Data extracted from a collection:
━━━━━━━━━━━━━━━━━━━━━━━━━━━━━━
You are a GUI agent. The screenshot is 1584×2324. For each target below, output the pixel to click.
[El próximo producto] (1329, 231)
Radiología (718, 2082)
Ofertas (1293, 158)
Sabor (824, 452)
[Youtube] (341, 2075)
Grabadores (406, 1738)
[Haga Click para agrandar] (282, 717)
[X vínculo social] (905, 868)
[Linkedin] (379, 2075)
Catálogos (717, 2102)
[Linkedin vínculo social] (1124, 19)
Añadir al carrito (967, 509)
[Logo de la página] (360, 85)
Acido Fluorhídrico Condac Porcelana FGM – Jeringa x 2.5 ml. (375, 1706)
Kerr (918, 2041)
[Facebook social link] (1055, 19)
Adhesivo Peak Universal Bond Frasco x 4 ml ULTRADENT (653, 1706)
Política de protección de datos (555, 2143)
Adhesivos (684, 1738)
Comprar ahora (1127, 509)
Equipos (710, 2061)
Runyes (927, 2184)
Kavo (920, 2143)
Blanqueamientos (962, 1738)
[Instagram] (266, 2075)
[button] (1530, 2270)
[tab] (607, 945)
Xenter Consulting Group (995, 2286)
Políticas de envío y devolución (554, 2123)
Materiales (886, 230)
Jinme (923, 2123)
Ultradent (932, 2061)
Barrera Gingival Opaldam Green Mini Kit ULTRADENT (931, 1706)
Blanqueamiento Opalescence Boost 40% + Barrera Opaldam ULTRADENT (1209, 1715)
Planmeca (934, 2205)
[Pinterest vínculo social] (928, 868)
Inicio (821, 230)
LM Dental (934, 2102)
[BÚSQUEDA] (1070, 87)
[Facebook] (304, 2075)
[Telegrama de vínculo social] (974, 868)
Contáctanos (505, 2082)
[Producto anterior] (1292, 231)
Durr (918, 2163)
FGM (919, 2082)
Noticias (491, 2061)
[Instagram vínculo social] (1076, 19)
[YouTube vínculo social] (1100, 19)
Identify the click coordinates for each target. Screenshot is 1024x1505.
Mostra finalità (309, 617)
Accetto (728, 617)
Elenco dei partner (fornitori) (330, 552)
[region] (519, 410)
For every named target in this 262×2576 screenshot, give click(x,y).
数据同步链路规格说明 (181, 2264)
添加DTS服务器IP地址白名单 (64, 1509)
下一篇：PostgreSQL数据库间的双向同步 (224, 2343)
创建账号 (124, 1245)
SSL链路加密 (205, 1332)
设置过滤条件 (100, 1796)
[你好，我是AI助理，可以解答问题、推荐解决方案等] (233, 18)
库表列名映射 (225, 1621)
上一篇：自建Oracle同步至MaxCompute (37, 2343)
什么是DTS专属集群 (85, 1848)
━━━━━━━━━━━━━━━━━━━━━━━━━━━━━━
The problem - Output all lines from the beginning of the data up to the line holding "Kavo (920, 2143)", that line included, exactly as written.

Output below -
You are a GUI agent. The screenshot is 1584×2324. For each target below, output the pixel to click.
[El próximo producto] (1329, 231)
Radiología (718, 2082)
Ofertas (1293, 158)
Sabor (824, 452)
[Youtube] (341, 2075)
Grabadores (406, 1738)
[Haga Click para agrandar] (282, 717)
[X vínculo social] (905, 868)
[Linkedin] (379, 2075)
Catálogos (717, 2102)
[Linkedin vínculo social] (1124, 19)
Añadir al carrito (967, 509)
[Logo de la página] (360, 85)
Acido Fluorhídrico Condac Porcelana FGM – Jeringa x 2.5 ml. (375, 1706)
Kerr (918, 2041)
[Facebook social link] (1055, 19)
Adhesivo Peak Universal Bond Frasco x 4 ml ULTRADENT (653, 1706)
Política de protección de datos (555, 2143)
Adhesivos (684, 1738)
Comprar ahora (1127, 509)
Equipos (710, 2061)
Runyes (927, 2184)
Kavo (920, 2143)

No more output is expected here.